大手キャリアのサブブランドが20GBで4000円前後のプランを投入するのは政府の携帯料金値下げに答える形でありますが、これによることで、品質としてはキャリアには勝てない、格安SIMを提供するMVNOへの利用者の増加にはつながりにくくなるような気がします。MVNOの事業が減っていってしまうことで、、最終的にはキャリアが通信市場を寡占する状況は変わりません。
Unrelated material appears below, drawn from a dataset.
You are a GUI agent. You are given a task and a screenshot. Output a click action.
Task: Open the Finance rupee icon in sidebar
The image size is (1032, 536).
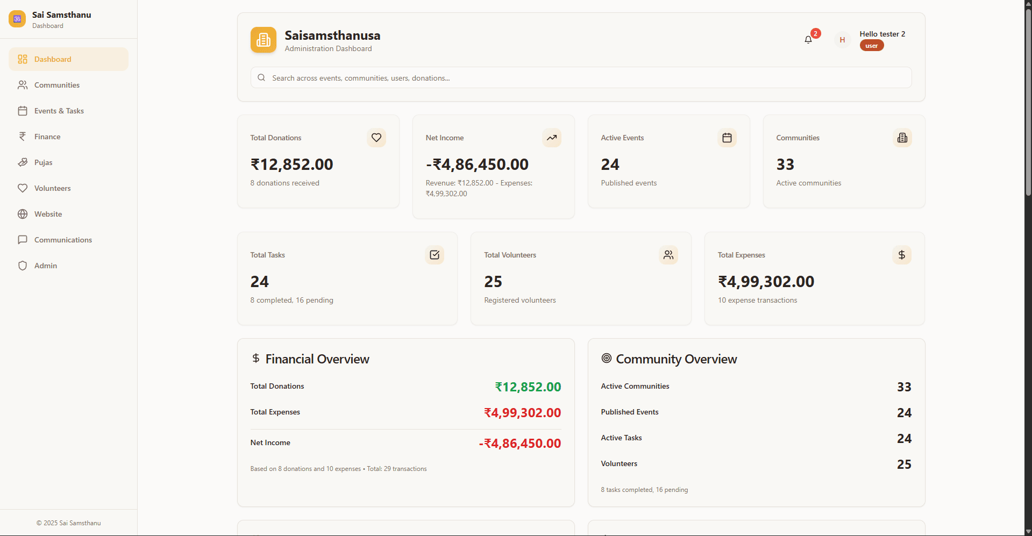(x=23, y=136)
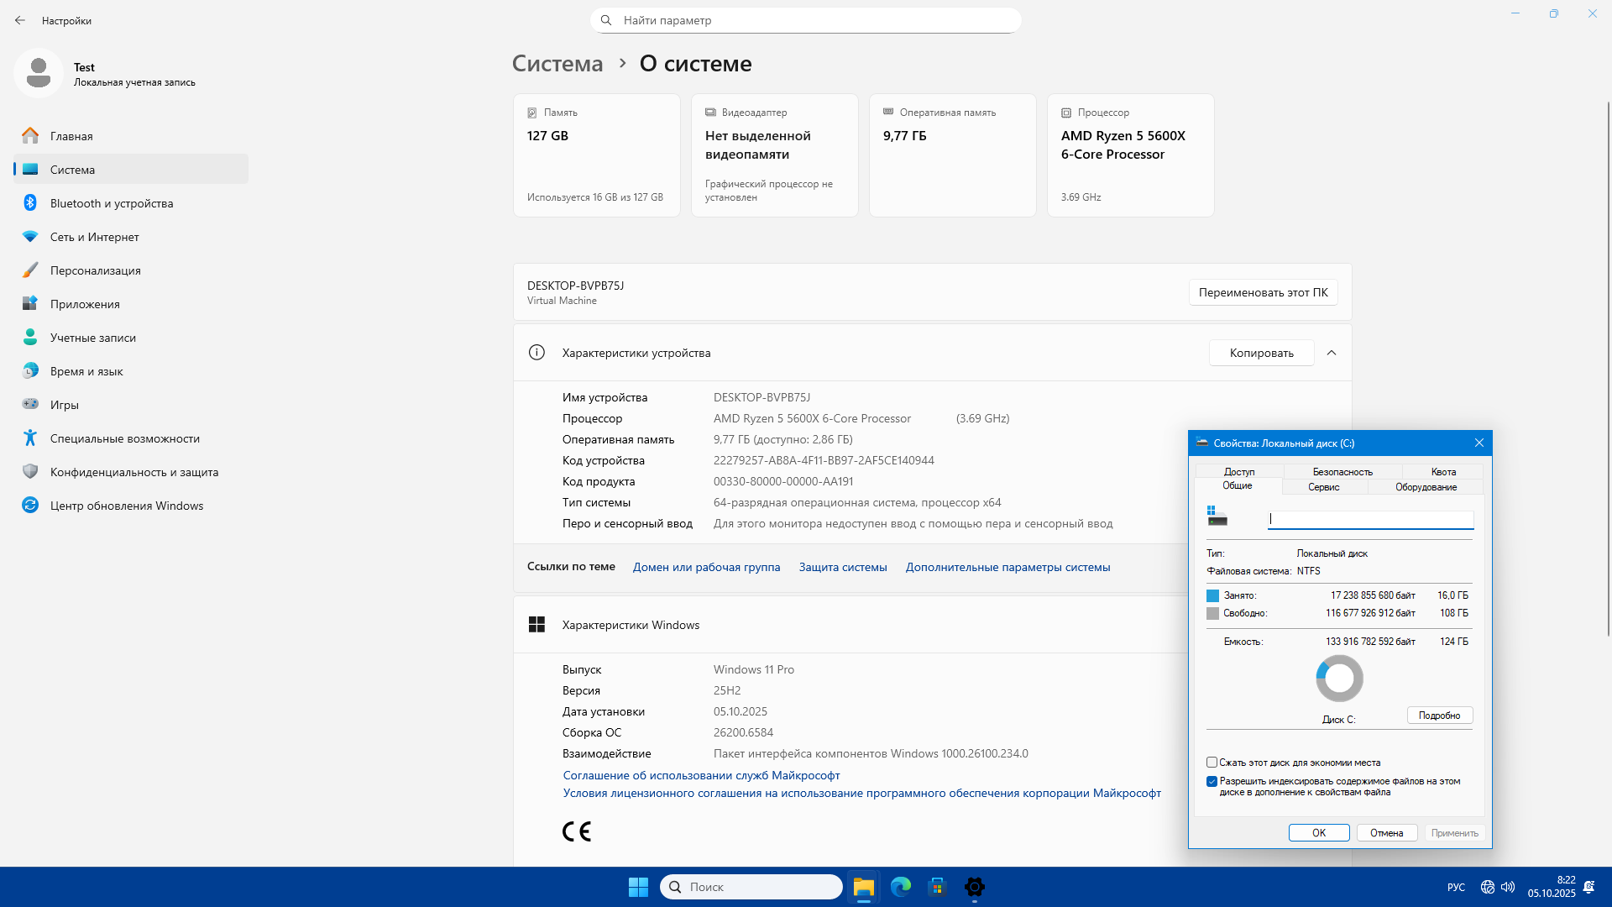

今回総務省のアクションプランの中には「事業者間の公正な競争を促進する」という項目があり、格安スマホ会社が大手携帯電話会社に支払うデータ接続料を今年度から3年間で半分程度まで下げるほか、音声通話の回線を借りる料金についてもさらなる引き下げに向けて検証するとしています。
MVNOに対して積極的なサービスを行っているのはドコモでありますが、ソフトバンクやAuもこの政府のアクションプランに準じた形で通信をMVNOに卸して行けるのでしょうか?

利用者のリテラシー

今後、キャリア、サブブランドも多少料金が下がるでしょうけど、通信料金を安く利用したいのであれば、MVNOの格安SIMを利用すれば良くて、今回のようにいつでも対応できるサブブランドで新プランが作られてしまうと、実店舗を持ち、広告・マーケティングにたくさんの費用をさけるサブブランドに利用者が流れることに繋がると思います。MVNOに流れるように利用者のリテラシーの向上もしくは、それを補助できる店舗サービスなどがあれば、いいのになあと思います。
現状のままでは、リテラシーが高い人は、自分に最適なプランを選びMVNOを利用することで料金を下げることが出来、そうでない人は、大手キャリア(サブブランド含む)にちょっと安くなった通信費を払い続け、現状、大きな変化にはあまりつながらないような気もします。